Dissoltesi di fronte al suo coraggio le visioni che avevano bloccato gli altri, altra e più insidiosa è la prova, la paura che Tancredi dovrà affrontare: "un'emozione funebre appoggiata a sentimenti vissuti, a persone conosciute e scomparse che ora ci parlano dall'al di là, dall'altro mondo", come scrisse un grande studioso tassiano, Giovanni Getto. In una radura del bosco è un silenzioso ed inquietante paesaggio cimiteriale che gli si apre, con un grande cipresso al centro e misteriose scritte, una delle quali ammonisce colui che osa addentrarsi dentro a i chiostri de la morte. Egli colpisce con la spada l'albero, che sanguina e

Allor, quasi di tomba, uscir ne sente
un indistinto gemito dolente,
che poi distinto in voci: "Ahi! troppo" disse
"m'hai tu, Tancredi, offeso; or tanto basti.
Tu dal corpo che meco e per me visse,
felice albergo già, mi discacciasti:
perché il misero tronco, a cui m'affisse
il mio duro destino, anco mi guasti?
Dopo la morte gli aversari tuoi,
crudel, ne' lor sepolcri offender vuoi?".

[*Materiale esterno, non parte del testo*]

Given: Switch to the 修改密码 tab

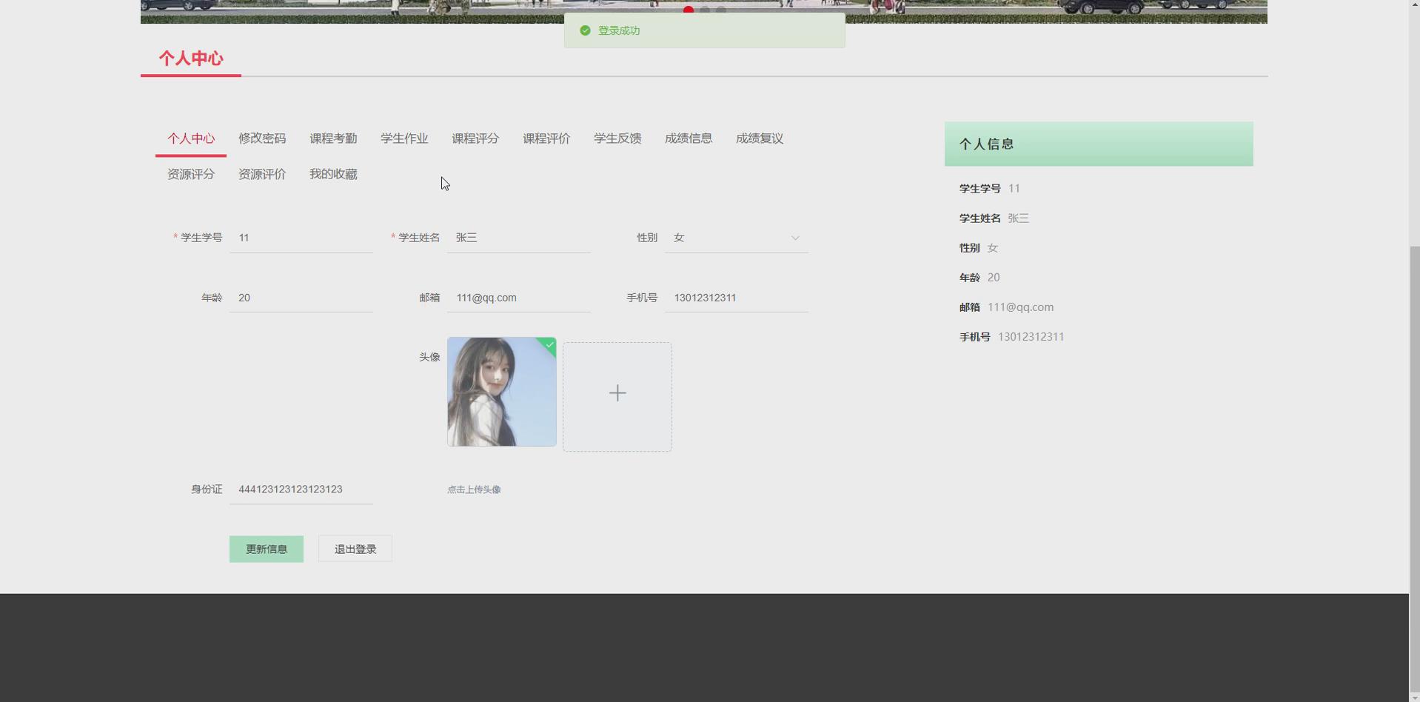Looking at the screenshot, I should pos(262,138).
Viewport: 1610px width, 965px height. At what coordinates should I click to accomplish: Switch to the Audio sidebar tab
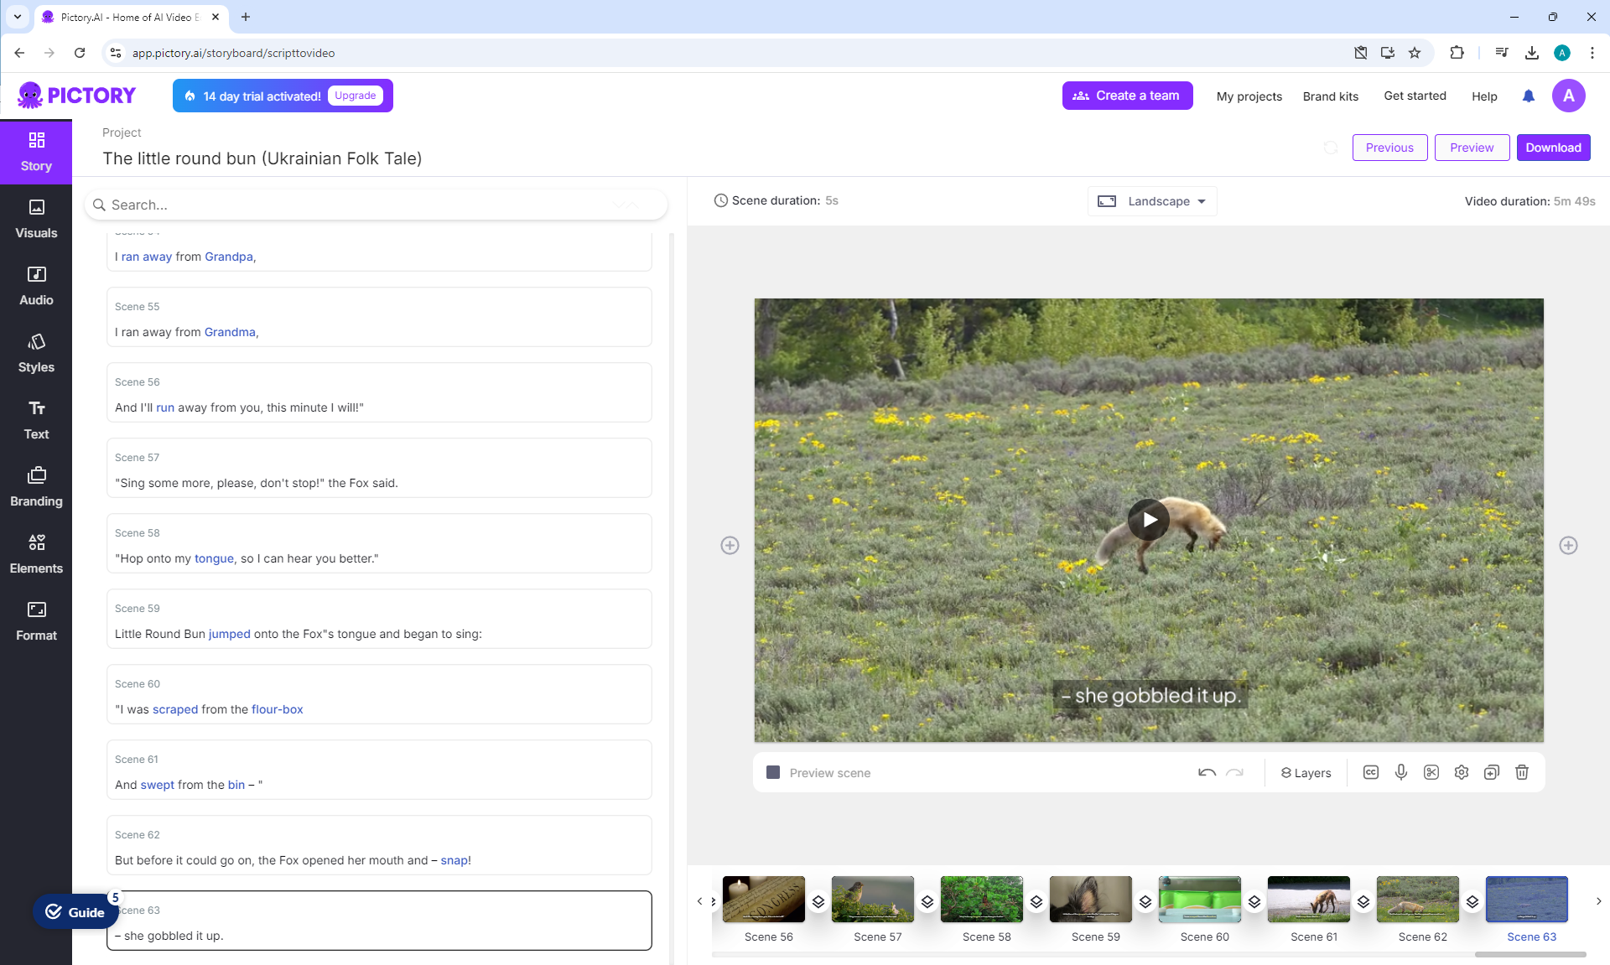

"Clorinda fui", dice il fantasma che il demonio ha evocato per sbarrare la strada al guerriero; al di là dell'invenzione narrativa, si tratta naturalmente di quello che modernamente chiameremmo "l'inconscio" di Tancredi, o comunque il suo rimorso, il suo atroce senso di colpa nei confronti della persona scomparsa. Non è in un bosco, è nel profondo della sua psiche che Tancredi si inoltra; e il confronto con ciò che vi trova, il volto della persona morta per causa sua, è insostenibile; la ferita interiore è inguaribile.
La spada cade di mano al giovane sconfitto; ad altri toccherà rompere l'incantesimo della selva.